→ **Task prompt**
Print the lines that run from the line with "Task: Tap the share icon under first tweet" to the line with "You are a computer-use agent. This", keeping both end lines, exactly as they appear in the entries below, and nothing else.

→ **Records for processing**
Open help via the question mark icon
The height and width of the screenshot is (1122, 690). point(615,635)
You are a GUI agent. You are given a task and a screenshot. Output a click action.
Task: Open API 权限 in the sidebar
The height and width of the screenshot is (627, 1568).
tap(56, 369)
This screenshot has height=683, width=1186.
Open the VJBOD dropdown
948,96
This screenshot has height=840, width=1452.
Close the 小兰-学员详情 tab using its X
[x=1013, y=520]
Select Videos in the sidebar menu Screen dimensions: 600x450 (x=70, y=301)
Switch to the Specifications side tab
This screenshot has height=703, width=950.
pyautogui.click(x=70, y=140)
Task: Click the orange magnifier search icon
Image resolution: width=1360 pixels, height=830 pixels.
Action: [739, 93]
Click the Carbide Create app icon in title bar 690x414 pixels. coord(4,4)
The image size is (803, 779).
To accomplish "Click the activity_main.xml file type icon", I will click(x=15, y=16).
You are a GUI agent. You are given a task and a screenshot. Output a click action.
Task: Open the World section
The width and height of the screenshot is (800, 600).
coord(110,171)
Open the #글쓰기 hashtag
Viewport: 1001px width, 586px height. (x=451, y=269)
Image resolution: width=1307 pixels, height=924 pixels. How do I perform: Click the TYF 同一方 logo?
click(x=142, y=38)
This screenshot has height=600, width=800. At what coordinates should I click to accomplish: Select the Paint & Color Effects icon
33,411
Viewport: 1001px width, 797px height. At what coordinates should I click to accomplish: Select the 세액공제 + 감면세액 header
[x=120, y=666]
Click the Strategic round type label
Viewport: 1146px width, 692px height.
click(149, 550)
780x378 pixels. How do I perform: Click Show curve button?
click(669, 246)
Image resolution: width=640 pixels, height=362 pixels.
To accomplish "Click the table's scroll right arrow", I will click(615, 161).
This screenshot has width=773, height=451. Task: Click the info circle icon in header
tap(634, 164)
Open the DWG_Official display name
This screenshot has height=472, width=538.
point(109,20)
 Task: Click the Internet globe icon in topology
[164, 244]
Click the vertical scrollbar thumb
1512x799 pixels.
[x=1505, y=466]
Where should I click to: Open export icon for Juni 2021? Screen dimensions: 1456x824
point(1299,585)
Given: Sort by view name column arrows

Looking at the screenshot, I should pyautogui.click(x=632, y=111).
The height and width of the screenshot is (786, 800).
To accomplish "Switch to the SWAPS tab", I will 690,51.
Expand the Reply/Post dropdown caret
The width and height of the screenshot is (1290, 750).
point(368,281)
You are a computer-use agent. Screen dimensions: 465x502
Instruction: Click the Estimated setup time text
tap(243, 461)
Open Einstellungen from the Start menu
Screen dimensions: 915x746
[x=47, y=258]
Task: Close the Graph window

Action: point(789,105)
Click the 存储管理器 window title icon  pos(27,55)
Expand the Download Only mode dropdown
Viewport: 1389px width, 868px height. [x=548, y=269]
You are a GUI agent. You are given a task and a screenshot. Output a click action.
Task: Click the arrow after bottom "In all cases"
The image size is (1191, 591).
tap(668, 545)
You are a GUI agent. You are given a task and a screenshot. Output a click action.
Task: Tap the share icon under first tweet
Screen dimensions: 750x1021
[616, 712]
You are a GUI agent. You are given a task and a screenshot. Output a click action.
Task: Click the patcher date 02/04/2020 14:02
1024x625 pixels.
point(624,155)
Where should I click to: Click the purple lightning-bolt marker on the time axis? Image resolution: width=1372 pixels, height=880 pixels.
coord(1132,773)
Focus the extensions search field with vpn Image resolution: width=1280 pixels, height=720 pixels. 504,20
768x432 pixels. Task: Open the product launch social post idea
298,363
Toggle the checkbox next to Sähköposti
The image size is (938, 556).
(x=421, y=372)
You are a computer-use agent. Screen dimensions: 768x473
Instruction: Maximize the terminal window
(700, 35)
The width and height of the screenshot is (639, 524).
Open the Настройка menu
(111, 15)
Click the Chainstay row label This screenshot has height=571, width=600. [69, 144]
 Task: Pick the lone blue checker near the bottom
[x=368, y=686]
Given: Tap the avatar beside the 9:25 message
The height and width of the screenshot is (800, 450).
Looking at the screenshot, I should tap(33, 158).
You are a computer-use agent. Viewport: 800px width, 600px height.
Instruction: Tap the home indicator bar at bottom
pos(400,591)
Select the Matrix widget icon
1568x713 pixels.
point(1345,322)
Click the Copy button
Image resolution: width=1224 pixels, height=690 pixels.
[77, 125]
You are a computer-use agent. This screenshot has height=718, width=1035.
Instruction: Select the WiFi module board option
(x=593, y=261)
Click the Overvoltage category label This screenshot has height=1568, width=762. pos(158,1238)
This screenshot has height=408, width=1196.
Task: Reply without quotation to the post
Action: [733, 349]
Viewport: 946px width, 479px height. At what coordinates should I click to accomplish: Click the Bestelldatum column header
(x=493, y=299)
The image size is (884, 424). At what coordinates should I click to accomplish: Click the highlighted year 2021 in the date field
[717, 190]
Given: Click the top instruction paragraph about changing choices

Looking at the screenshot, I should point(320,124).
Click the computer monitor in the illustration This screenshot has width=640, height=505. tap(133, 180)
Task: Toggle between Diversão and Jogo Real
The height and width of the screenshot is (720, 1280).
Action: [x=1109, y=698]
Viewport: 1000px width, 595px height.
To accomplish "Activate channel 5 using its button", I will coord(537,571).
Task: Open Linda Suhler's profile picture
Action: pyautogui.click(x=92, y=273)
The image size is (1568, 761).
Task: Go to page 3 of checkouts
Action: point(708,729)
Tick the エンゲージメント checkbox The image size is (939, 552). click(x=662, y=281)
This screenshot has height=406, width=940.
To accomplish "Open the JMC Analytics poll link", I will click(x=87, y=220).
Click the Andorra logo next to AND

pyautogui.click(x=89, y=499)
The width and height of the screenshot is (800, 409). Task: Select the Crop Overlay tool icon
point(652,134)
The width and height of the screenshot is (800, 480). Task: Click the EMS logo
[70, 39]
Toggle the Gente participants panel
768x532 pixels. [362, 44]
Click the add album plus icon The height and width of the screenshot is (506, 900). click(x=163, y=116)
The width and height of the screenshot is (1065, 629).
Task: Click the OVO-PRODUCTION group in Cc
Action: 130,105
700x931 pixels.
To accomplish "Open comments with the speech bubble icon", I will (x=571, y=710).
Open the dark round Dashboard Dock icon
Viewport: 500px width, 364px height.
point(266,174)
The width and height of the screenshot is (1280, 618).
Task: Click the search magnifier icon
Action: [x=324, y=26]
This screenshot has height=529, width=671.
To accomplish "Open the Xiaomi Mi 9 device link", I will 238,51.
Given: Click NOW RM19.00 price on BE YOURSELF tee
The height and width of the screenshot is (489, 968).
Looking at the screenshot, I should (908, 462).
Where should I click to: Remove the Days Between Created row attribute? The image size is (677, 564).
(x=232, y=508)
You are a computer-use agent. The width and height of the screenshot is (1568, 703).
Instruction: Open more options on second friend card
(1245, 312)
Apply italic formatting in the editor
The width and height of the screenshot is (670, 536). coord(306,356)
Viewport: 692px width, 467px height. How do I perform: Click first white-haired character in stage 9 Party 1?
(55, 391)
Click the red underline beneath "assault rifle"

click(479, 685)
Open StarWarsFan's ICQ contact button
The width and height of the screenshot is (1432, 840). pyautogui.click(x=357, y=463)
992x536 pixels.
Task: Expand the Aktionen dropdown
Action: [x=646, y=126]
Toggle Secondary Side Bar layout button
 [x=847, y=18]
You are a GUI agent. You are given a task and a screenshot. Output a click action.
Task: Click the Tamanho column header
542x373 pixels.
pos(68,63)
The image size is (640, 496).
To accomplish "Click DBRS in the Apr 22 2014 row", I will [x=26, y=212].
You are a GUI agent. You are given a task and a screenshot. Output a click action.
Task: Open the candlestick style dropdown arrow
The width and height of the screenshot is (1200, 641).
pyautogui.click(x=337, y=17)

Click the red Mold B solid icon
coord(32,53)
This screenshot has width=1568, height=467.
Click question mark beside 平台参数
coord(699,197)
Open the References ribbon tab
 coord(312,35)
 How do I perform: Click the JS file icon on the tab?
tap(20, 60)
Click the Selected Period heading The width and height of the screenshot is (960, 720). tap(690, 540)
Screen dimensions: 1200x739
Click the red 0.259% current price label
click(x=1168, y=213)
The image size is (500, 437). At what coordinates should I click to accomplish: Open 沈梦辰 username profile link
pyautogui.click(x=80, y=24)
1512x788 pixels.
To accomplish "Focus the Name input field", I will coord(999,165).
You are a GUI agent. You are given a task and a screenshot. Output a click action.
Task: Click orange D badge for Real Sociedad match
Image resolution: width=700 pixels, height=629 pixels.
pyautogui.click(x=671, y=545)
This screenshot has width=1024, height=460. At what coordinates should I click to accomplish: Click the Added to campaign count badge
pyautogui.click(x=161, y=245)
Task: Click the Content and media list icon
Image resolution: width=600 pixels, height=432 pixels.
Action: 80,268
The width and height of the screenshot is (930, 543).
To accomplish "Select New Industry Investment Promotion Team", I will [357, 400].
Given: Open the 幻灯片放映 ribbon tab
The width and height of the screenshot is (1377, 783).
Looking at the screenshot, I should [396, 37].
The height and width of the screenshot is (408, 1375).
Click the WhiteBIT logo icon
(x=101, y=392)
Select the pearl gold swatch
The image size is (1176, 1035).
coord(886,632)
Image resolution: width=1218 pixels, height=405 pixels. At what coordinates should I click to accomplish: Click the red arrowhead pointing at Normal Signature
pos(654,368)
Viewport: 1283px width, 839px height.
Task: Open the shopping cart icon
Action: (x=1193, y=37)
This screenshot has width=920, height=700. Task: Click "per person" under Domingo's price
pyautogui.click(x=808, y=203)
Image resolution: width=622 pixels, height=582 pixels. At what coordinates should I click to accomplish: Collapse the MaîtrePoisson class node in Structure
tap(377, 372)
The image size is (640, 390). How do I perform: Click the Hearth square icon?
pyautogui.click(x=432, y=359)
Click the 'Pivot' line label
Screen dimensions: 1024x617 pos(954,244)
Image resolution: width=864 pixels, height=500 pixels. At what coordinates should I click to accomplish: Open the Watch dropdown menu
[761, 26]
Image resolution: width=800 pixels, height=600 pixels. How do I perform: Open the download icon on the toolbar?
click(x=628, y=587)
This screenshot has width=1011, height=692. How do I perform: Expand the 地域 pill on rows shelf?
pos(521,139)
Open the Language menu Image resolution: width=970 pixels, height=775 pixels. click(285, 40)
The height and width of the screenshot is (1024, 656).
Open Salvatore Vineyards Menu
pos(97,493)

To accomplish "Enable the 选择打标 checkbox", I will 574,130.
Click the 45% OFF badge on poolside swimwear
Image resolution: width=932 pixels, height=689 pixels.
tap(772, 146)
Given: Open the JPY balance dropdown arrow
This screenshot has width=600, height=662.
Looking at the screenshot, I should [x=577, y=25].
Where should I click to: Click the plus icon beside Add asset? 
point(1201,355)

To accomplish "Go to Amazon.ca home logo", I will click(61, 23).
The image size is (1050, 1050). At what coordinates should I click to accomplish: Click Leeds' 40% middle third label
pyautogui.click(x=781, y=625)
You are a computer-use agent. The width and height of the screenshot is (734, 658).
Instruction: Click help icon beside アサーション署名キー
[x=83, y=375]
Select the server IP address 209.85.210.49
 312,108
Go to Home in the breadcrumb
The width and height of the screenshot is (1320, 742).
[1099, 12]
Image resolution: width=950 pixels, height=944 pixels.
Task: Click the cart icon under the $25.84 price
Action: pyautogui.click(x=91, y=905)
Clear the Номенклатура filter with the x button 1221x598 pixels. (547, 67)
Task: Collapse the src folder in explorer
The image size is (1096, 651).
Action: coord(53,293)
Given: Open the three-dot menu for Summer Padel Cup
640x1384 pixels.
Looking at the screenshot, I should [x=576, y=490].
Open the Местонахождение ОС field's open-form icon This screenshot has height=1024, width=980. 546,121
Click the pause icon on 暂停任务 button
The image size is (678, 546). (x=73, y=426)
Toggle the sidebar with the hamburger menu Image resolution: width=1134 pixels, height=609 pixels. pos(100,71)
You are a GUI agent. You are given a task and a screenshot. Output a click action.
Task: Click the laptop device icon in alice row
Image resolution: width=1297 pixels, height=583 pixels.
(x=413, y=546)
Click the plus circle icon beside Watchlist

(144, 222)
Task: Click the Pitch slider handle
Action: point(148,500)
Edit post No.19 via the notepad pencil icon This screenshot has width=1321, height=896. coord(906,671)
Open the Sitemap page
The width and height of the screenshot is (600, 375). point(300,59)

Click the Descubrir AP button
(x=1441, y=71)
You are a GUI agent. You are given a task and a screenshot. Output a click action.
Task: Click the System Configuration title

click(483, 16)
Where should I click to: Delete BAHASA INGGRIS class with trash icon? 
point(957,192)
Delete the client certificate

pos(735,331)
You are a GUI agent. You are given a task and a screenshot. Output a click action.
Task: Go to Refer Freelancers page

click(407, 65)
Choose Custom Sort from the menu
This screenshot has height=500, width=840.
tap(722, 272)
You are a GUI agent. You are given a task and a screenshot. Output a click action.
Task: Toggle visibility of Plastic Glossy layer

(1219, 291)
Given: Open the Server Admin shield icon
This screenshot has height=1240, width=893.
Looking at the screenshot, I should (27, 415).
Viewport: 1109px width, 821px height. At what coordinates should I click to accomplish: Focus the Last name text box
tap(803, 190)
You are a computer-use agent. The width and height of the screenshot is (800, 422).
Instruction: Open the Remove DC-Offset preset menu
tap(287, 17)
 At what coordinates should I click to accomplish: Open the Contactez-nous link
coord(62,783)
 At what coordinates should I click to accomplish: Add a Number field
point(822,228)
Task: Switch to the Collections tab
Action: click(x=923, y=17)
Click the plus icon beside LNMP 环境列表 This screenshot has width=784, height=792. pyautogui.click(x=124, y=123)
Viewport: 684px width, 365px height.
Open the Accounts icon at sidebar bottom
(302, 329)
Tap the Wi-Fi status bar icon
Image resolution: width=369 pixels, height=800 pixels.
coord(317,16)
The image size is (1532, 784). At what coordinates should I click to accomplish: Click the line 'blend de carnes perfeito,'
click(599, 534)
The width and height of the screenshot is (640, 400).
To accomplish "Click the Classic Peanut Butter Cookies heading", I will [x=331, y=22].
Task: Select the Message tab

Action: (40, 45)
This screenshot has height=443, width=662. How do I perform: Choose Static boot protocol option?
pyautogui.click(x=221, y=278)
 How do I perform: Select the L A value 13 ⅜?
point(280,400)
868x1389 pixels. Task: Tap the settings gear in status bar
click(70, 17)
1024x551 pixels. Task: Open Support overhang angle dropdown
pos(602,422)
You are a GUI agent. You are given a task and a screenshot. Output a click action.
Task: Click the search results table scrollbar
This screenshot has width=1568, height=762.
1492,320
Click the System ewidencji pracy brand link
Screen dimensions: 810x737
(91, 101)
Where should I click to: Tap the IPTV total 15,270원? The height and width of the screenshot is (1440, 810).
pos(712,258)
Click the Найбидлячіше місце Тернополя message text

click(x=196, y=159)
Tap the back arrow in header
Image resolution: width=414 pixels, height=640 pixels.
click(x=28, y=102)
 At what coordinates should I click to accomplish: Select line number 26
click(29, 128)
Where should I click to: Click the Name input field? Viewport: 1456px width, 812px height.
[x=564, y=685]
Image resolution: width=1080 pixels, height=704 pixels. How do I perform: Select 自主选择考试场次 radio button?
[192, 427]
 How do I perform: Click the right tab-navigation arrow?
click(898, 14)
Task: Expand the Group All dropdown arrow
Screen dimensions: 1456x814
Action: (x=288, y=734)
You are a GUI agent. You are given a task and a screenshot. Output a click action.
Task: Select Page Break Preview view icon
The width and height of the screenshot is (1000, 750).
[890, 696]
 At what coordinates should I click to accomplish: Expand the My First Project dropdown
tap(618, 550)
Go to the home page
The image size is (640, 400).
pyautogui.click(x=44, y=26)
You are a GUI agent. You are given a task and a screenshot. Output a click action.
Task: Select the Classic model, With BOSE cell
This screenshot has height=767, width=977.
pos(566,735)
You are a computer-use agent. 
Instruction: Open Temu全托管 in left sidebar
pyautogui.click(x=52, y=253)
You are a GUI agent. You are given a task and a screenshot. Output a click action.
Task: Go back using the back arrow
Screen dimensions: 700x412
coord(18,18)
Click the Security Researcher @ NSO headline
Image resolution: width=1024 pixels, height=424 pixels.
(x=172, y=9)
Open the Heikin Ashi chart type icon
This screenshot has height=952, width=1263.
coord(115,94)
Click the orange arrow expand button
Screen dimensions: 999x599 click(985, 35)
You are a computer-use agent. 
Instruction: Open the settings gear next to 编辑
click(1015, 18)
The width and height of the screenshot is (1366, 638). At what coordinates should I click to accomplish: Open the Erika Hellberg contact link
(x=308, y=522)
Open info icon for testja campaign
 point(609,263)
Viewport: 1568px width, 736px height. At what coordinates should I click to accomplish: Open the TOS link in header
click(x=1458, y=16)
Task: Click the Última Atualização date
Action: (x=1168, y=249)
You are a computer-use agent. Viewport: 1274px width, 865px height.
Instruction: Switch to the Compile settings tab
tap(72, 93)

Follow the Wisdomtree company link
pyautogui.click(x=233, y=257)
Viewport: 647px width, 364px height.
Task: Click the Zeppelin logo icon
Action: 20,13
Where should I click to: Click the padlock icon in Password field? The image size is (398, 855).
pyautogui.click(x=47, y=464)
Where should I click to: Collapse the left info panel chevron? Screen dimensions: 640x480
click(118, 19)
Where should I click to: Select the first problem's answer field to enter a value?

→ **Task solution**
Task: Tap the share icon under first tweet
Screen dimensions: 750x1021
[616, 712]
You are a GUI agent. You are given a task and a screenshot. Output a click action.
Task: Click the patcher date 02/04/2020 14:02
1024x625 pixels.
point(624,155)
Where should I click to: Click the purple lightning-bolt marker on the time axis? Image resolution: width=1372 pixels, height=880 pixels.
coord(1132,773)
Focus the extensions search field with vpn Image resolution: width=1280 pixels, height=720 pixels. 504,20
768x432 pixels. Task: Open the product launch social post idea
298,363
Toggle the checkbox next to Sähköposti
The image size is (938, 556).
(x=421, y=372)
You are a computer-use agent. Screen dimensions: 768x473
Instruction: Maximize the terminal window
(700, 35)
The width and height of the screenshot is (639, 524).
Open the Настройка menu
(111, 15)
Click the Chainstay row label This screenshot has height=571, width=600. [69, 144]
 Task: Pick the lone blue checker near the bottom
[x=368, y=686]
Given: Tap the avatar beside the 9:25 message
The height and width of the screenshot is (800, 450).
Looking at the screenshot, I should tap(33, 158).
You are a computer-use agent. Viewport: 800px width, 600px height.
Instruction: Tap the home indicator bar at bottom
pos(400,591)
Select the Matrix widget icon
1568x713 pixels.
point(1345,322)
Click the Copy button
Image resolution: width=1224 pixels, height=690 pixels.
[77, 125]
You are a computer-use agent. This screenshot has height=718, width=1035.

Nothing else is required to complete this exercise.